Michele Mereu – Bordertown
Nella produzione artistica che Michele Mereu porta in mostra per Bordertown, si avverte una tensione culturale molto forte, quasi un allarme.
Comunicato stampa
Nella produzione artistica che Michele Mereu porta in mostra per Bordertown, si avverte una tensione culturale molto forte, quasi un allarme.
Da un lato le immagini della periferia fatiscente evocata nelle sue opere rimandano al fallimento di oramai tutte le politiche di progettazione territoriale e industriale degli ultimi cinquant’anni, e dall’altra puntano il dito sulla necessità, sempre più urgente, di un intervento mirato a dare possibilità di scampo alla nostra società.
I paesaggi post industriali e sub periferici che Michele stigmatizza, caratterizzano questo degrado e abbandono, esito di una parabola discendente che ha trattato il territorio e il paesaggio come una risorsa inestinguibile, un patrimonio da aggredire e depredare impunemente.
Scenari che sembrano avere simili caratteristiche in tutte le periferie urbane, condannate alla solitudine esistenziale, e accomunate da deprivazione sociale e culturale, in una sorta di negativa e indistinta globalizzazione.
Nell’Isola, l’incessante consumo di suolo portato avanti da politiche sbagliate e da una industrializzazione selvaggia e forzata durata molti decenni, è ancor più insopportabile per aver contribuito, in modo sistematico alla desertificazione sociale e ambientale del territorio, e per aver deturpato l’inestimabile bellezza della natura alterandone il volto ambientale, storico ed archeologico.
Del resto non è la prima volta che la periferia è al centro dell’attenzione nell’azione visiva di Michele Mereu, che già con Askosarte ne ha fatto il punto centrale della sua indagine e del suo impegno creativo in Provincia di Oristano, con lo scopo di partecipare a un lavoro collettivo, politico e culturale, per favorirne una riqualificazione e valorizzazione.
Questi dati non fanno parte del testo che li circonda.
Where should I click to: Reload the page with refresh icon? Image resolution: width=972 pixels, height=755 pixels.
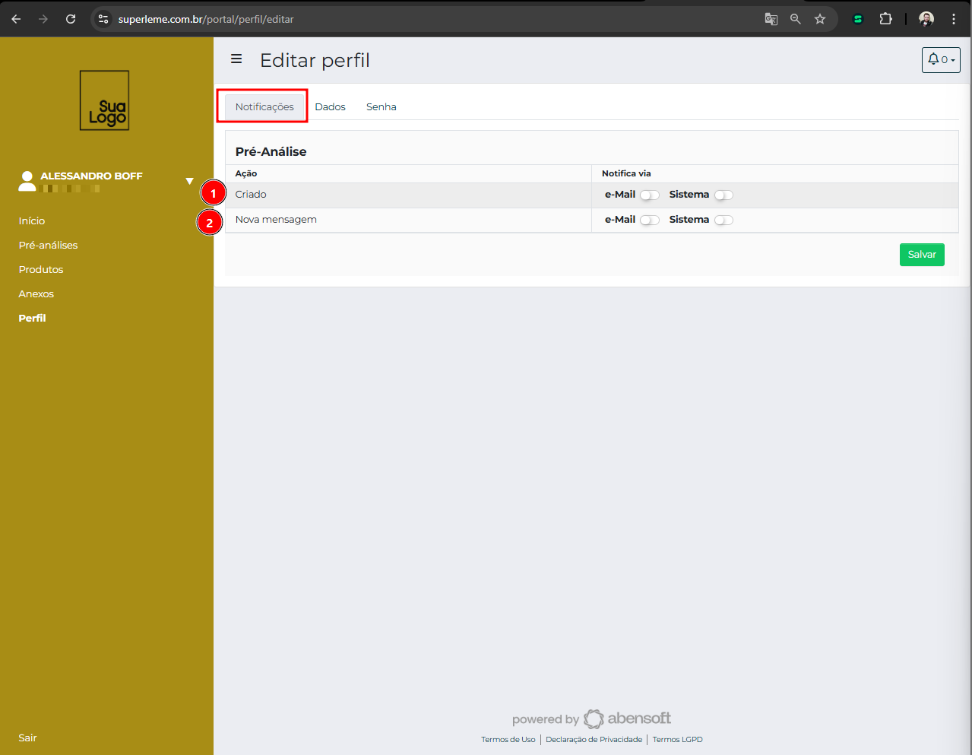pyautogui.click(x=71, y=19)
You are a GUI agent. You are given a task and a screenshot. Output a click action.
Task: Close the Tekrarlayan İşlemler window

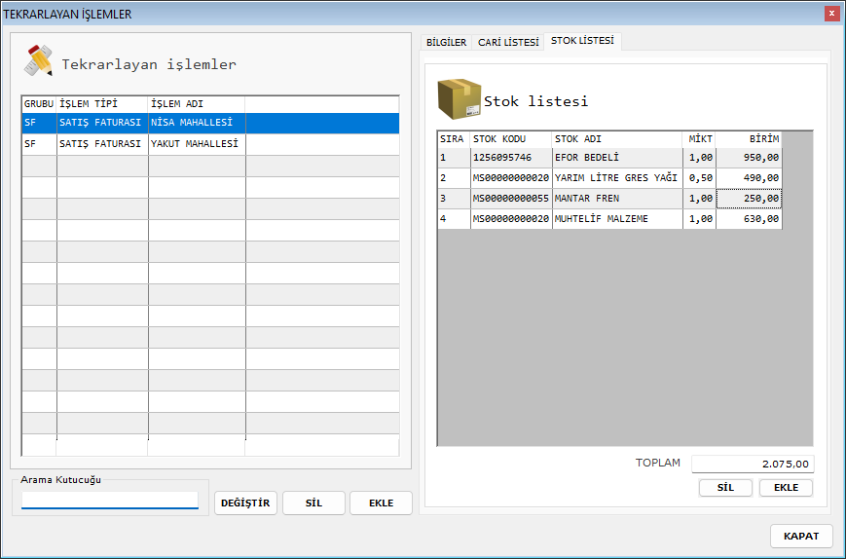point(831,14)
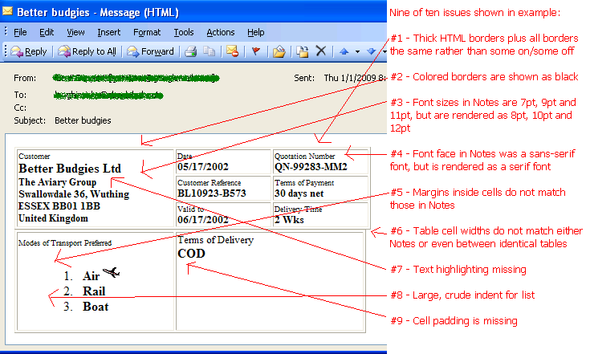Click the Print icon
Viewport: 590px width, 354px height.
pyautogui.click(x=190, y=51)
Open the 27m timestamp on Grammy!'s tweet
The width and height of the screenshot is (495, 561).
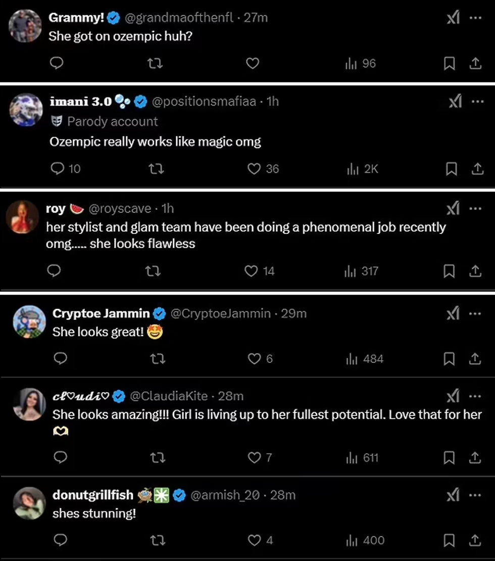point(256,18)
Periferia, del resto, guardata con crescente attenzione anche dal mondo della cultura che sempre più spesso elegge come propria patria luoghi appartati e non luoghi, distanti dai centri nevralgici, perché più adatti alla riflessione e alla condivisione di esperienze.
La stessa STOPOVER ART, la piccola galleria d’arte recentemente inaugurata nella Stazione Ferroviaria di Solarussa, si è posta come atto di coraggio e di sfida contro il disagio e l’emarginazione, a sostegno di un’operazione, nell’era del web, che possa ridefinire nuove centralità, o perlomeno, che sostenga il superamento della concezione dualistica tra centri e periferie.